◆ SOURCE RECORDS ◆
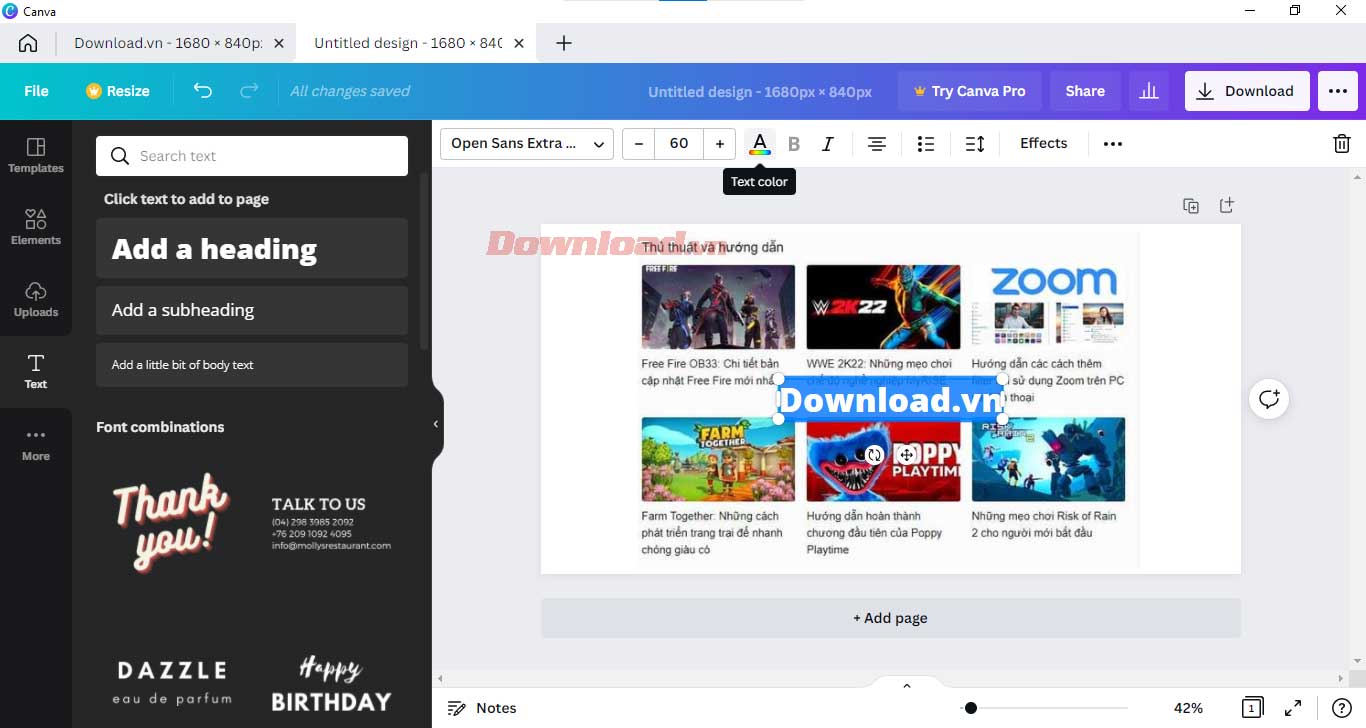Open the File menu
Viewport: 1366px width, 728px height.
click(36, 91)
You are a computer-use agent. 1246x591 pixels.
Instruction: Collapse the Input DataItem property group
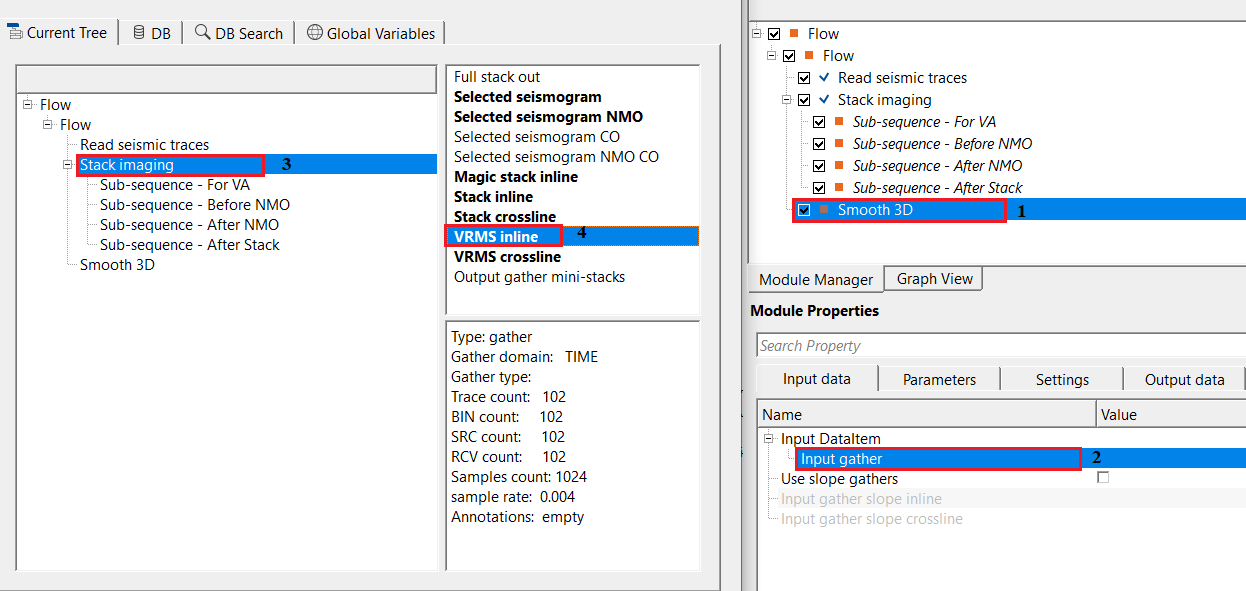tap(768, 439)
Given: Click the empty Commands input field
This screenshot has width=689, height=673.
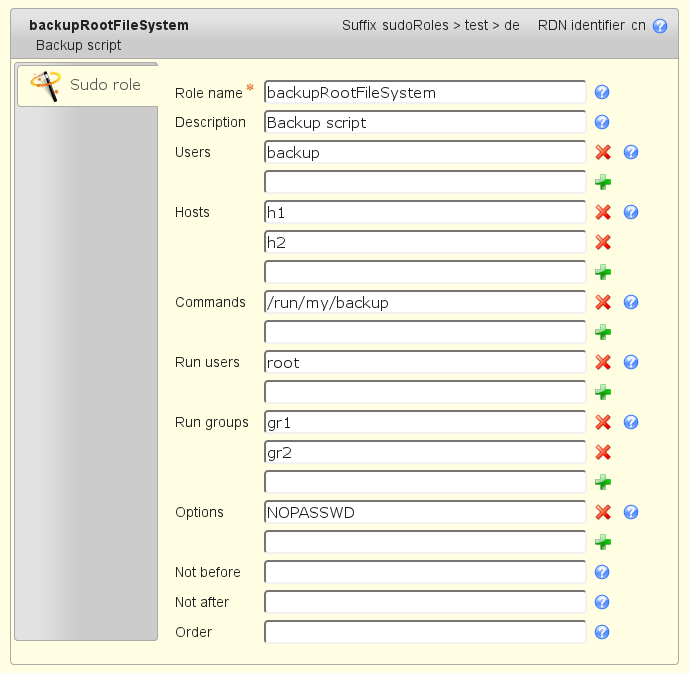Looking at the screenshot, I should click(425, 332).
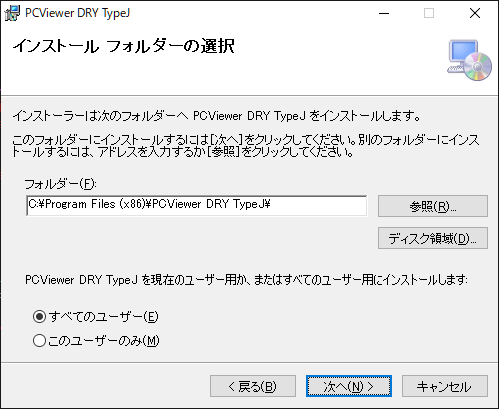Close the installer with the X icon
The width and height of the screenshot is (499, 409).
click(x=475, y=13)
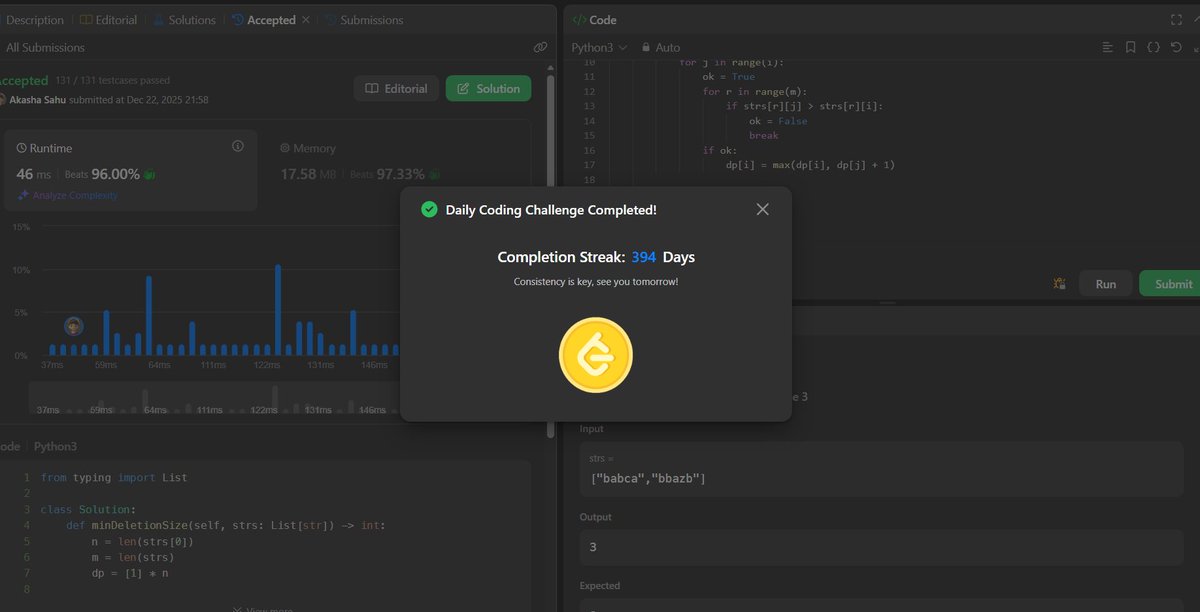The height and width of the screenshot is (612, 1200).
Task: Expand the code editor to fullscreen
Action: coord(1176,19)
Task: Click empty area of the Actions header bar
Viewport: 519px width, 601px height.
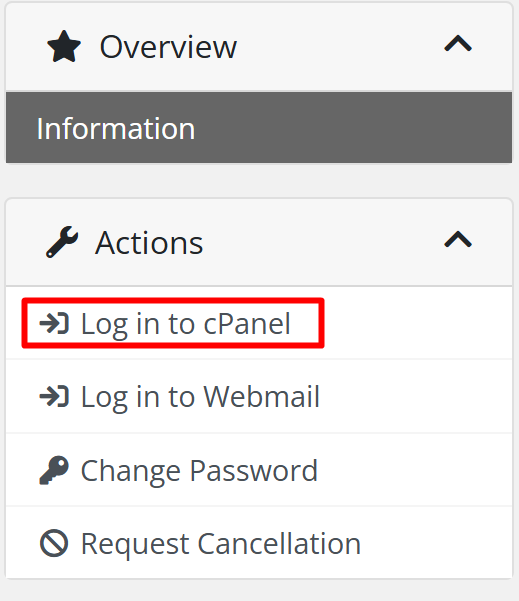Action: [x=322, y=242]
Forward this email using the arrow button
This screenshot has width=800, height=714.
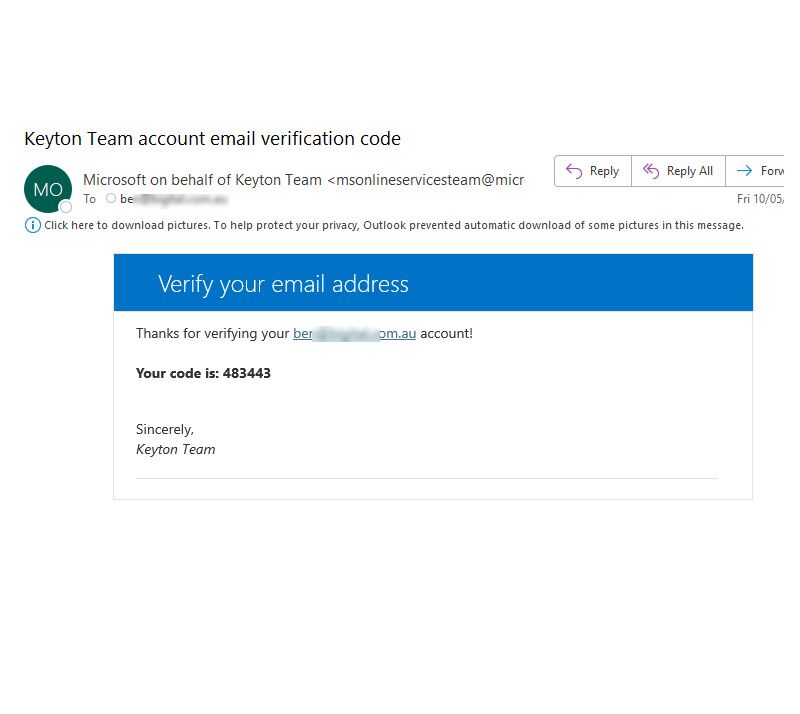[757, 171]
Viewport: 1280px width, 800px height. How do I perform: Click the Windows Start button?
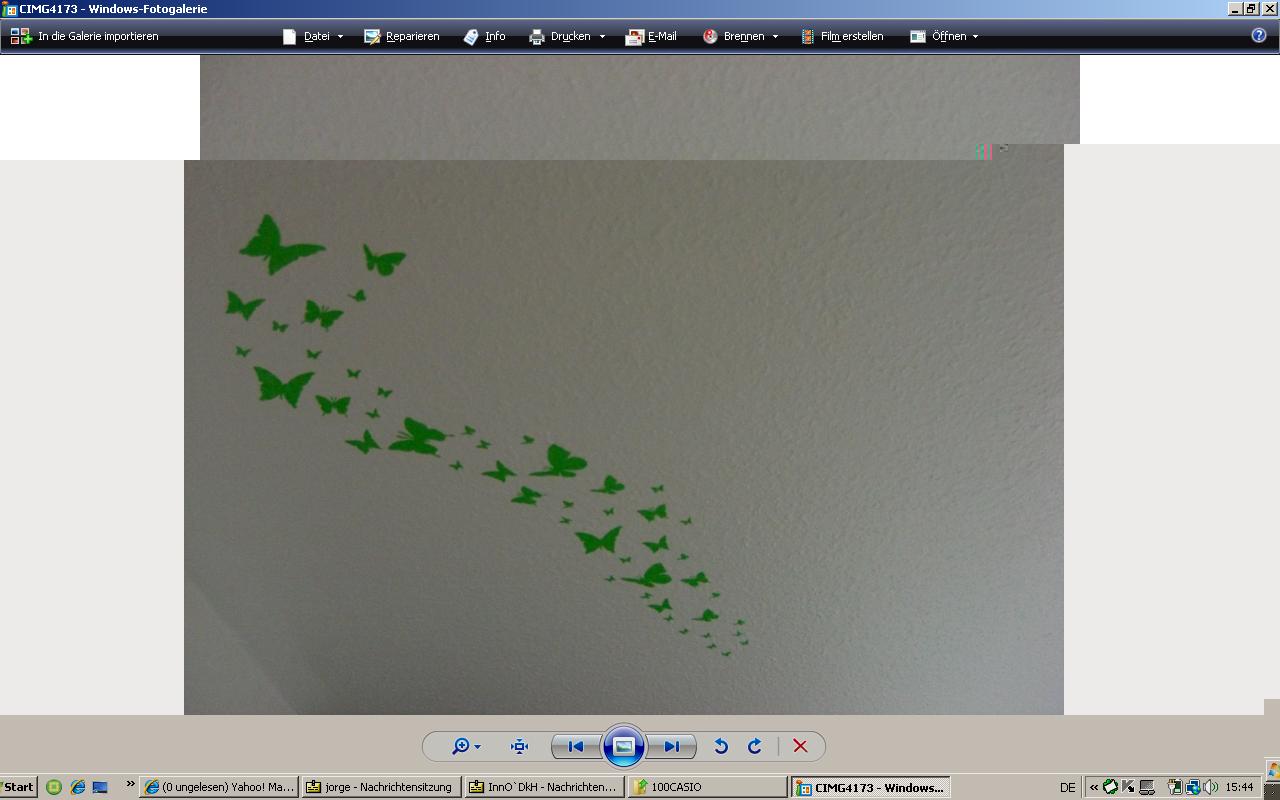pos(18,787)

◆ GIVEN INSTRUCTION ◆
Rewrite all of the entries above with every instance of "empty" switched to "blank", leaving everything else unchanged. Leave the pictures out.

◆ OUTPUT FOR THIS EXERCISE ◆
Open the File menu
Viewport: 1366px width, 728px height.
click(36, 91)
You are a computer-use agent. 1246x591 pixels.
Instruction: Collapse the Input DataItem property group
tap(768, 439)
Given: Click the blank Commands input field
This screenshot has width=689, height=673.
Looking at the screenshot, I should click(425, 332).
Close the installer with the X icon
The width and height of the screenshot is (499, 409).
click(x=475, y=13)
The height and width of the screenshot is (612, 1200).
Task: Expand the code editor to fullscreen
Action: coord(1176,19)
Task: Click blank area of the Actions header bar
Viewport: 519px width, 601px height.
Action: [x=322, y=242]
Forward this email using the arrow button
This screenshot has width=800, height=714.
[757, 171]
Viewport: 1280px width, 800px height. How do I perform: Click the Windows Start button?
pos(18,787)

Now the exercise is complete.